■ Dataset:
......

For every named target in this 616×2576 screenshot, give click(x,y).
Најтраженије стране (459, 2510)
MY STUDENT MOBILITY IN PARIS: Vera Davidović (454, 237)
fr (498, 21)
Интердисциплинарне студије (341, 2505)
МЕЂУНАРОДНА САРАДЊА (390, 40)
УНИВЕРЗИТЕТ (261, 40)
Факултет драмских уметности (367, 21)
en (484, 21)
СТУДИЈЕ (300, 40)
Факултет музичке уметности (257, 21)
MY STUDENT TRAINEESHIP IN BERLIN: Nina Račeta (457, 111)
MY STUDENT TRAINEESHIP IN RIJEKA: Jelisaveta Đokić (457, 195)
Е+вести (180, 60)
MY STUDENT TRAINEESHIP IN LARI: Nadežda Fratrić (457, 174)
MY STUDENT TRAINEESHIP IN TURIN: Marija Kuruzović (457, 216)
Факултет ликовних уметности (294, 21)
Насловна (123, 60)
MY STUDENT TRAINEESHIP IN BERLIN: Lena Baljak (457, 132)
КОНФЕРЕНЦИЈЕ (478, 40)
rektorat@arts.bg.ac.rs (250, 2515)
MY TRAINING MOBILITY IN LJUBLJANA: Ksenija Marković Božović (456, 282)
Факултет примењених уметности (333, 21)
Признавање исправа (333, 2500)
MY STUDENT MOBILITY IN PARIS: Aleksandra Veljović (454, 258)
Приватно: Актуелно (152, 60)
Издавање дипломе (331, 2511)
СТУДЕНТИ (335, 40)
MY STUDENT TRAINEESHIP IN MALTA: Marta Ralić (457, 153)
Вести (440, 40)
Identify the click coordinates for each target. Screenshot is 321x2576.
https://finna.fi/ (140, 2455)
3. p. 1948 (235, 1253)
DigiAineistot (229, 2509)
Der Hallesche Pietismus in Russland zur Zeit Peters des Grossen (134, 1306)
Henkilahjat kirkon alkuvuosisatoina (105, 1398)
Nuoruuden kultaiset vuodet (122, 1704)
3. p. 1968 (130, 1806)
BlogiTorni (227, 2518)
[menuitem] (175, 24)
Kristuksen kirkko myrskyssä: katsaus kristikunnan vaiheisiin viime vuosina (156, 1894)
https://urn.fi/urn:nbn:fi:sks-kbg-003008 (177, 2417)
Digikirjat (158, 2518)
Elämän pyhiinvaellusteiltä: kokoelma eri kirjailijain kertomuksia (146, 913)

......

■ Activity: Look through the material above and print exactly the lines from the one containing "MY STUDENT TRAINEESHIP IN RIJEKA: Jelisaveta" to the one containing "rektorat@arts.bg.ac.rs (250, 2515)", both included, and nothing more.

■ Result of this exercise:
MY STUDENT TRAINEESHIP IN RIJEKA: Jelisaveta Đokić (457, 195)
Е+вести (180, 60)
MY STUDENT TRAINEESHIP IN LARI: Nadežda Fratrić (457, 174)
MY STUDENT TRAINEESHIP IN TURIN: Marija Kuruzović (457, 216)
Факултет ликовних уметности (294, 21)
Насловна (123, 60)
MY STUDENT TRAINEESHIP IN BERLIN: Lena Baljak (457, 132)
КОНФЕРЕНЦИЈЕ (478, 40)
rektorat@arts.bg.ac.rs (250, 2515)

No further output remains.